▸ THE TASK: Among the entries, which lines carry the string "screenshot"? Copy every one.

▸ INFORMATION GIVEN:
┄┄┄┄┄┄┄┄┄┄┄┄┄┄┄┄┄┄┄┄

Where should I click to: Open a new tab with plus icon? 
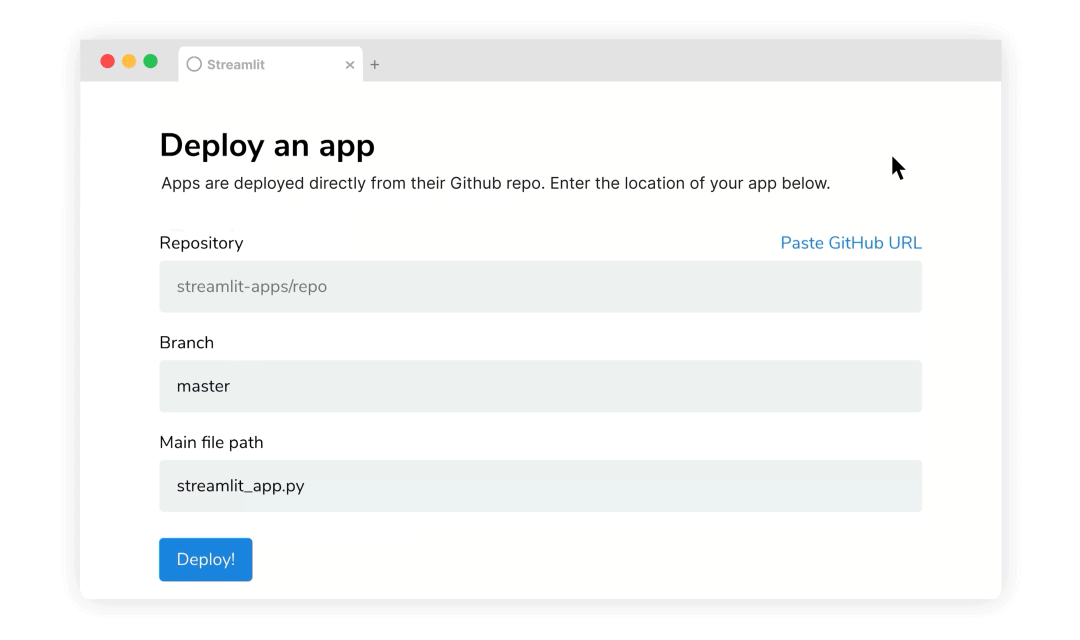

┄┄┄┄┄┄┄┄┄┄┄┄┄┄┄┄┄┄┄┄

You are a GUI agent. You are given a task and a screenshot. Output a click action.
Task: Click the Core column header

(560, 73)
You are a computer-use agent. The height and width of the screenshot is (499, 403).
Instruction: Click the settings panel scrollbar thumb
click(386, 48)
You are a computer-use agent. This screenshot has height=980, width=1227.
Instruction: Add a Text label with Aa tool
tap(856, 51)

┄┄┄┄┄┄┄┄┄┄┄┄┄┄┄┄┄┄┄┄

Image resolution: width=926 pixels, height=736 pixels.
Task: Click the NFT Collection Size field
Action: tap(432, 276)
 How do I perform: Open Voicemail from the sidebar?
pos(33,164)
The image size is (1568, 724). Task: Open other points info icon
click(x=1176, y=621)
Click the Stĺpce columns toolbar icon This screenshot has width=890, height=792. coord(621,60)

┄┄┄┄┄┄┄┄┄┄┄┄┄┄┄┄┄┄┄┄

▸ RESPONSE AREA:
You are a GUI agent. You are given a task and a screenshot. Output a click action.
You are a computer-use agent. The height and width of the screenshot is (499, 403).
You are a computer-use agent. This screenshot has height=980, width=1227.
Click the Stĺpce columns toolbar icon This screenshot has width=890, height=792. coord(621,60)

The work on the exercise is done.